Lo que está pasando en Europa tiene que ver con problemas a nivel global a medio y largo plazo. Desde enero de 2022 ha habido protestas de todo tipo en 90 países del mundo por el alto precio de los combustibles. La elevación de precios, que en la crisis energética de los 70 se produjo gradualmente en un período de casi una década, ha tenido lugar ahora muchísimo más rápido. Esto refleja –a diferencia de los años 70- el agotamiento progresivo de la capacidad global de producción de combustibles fósiles, que cubren el 80% del consumo de energía mundial. Hay un problema, en particular, con el diésel, sin el cual se queda parado el transporte pesado (camiones, barcos) del mundo.
Y lo urgente (mantener el suministro energético) está haciendo olvidar lo que tiene una importancia verdaderamente existencial: la emergencia climática, de la que han sido muestras las olas de calor y sequías sin precedentes en medio mundo este verano, sigue agravándose sin que se ponga freno a las emisiones globales, que han seguido aumentando en los años posteriores al acuerdo de París de 2015 exactamente al mismo ritmo que antes de ese acuerdo. Quemar más carbón para mantener el suministro agravará el problema mientras el nivel de gases de efecto invernadero en la atmósfera, en lugar de descender, sigue batiendo récords, con consecuencias funestas si no se afronta inmediatamente, como ponen de manifiesto los constantes mensajes que lanza el Secretario General de la ONU o las numerosas alertas de la comunidad científica internacional.
En realidad, todo apunta a que los pronósticos del informe Los límites del crecimiento (publicado en 1972) se están cumpliendo ante nuestros ojos: colapso ecológico progresivo en paralelo con un consumo de recursos muy por encima del que permitirían los límites planetarios, excedidos hace tiempo, porque el capitalismo quiere mantener su imperativo de crecimiento exponencial.

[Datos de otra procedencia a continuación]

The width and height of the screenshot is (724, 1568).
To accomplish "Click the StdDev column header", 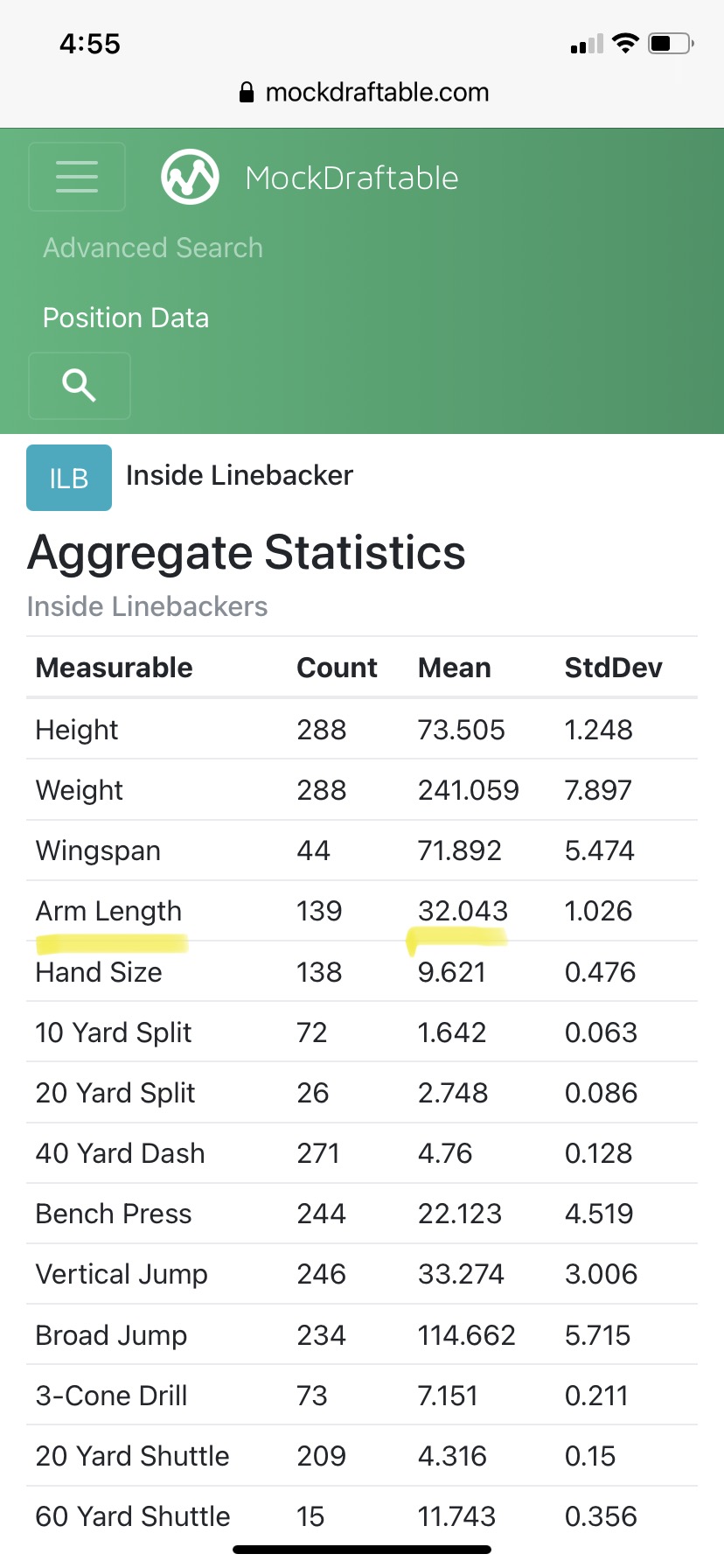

Nadie en su sano juicio puede sostener que la economía mundial puede seguir creciendo a una media del 3%, que implica duplicar la riqueza total cada 23 años, pero también casi duplicar el consumo de energía y recursos finitos, porque la teoría del desacoplamiento entre crecimiento y consumo de recursos tiene mucho más de deseo que de realidad, reflejando más bien lo que dijo en su momento Marx: "las ideas de la clase dominante son las ideas dominantes en cada época". Y la clase dominante quiere mantener el negocio como de costumbre para seguir forrándose aunque el barco haga aguas.

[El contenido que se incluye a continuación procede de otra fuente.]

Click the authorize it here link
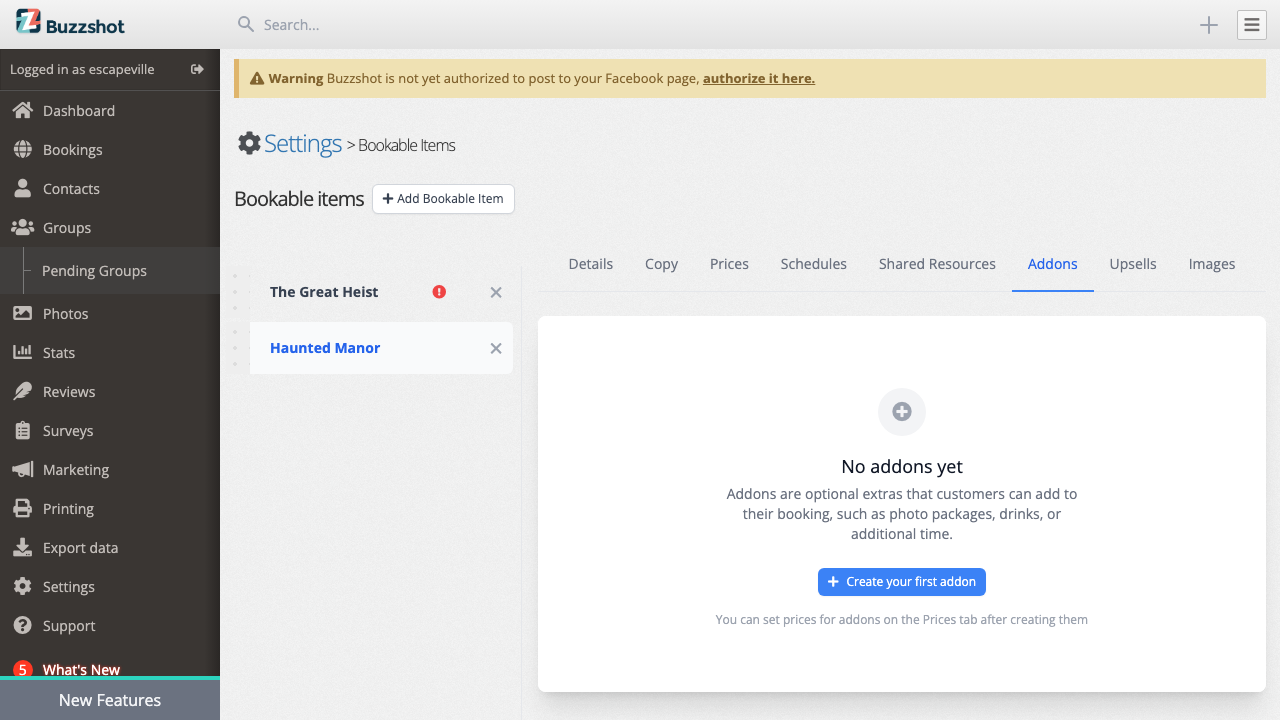The height and width of the screenshot is (720, 1280). tap(758, 77)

¿Hay alternativas? Claro que sí, pero ni se plantean mientras no se tome conciencia de que el problema va mucho más allá de la guerra de Ucrania y de que la solución no puede limitarse a repetir como un mantra "desarrollo sostenible" o "transición energática" mientras se le hacen retoques cosméticos al sistema. El capitalismo en su forma salvajemente predominante impide hacer lo que hay que hacer: frenar la acumulación agresiva y desigual de riqueza, ocuparse de proveer los bienes que permiten la dignidad humana (alimento, vestimenta, vivienda, seguridad) y generalizar un modo de vida en el que, consumiendo menos y sin devorar y destruir nuestro planeta, mejoremos como personas y revitalicemos la democracia asediada por los Putin, Bolsonaro o Trump pero también carcomida por los Feijóo y Ayuso del mundo.
El primer paso para reaccionar sería algo así como elegir entre la pastilla roja y la pastilla azul de Matrix. La fe en que puede seguirse como hasta ahora es un enorme engaño, así que o seguimos autoengañándonos o elegimos la pastilla roja y actuamos (individual y colectivamente) en consecuencia.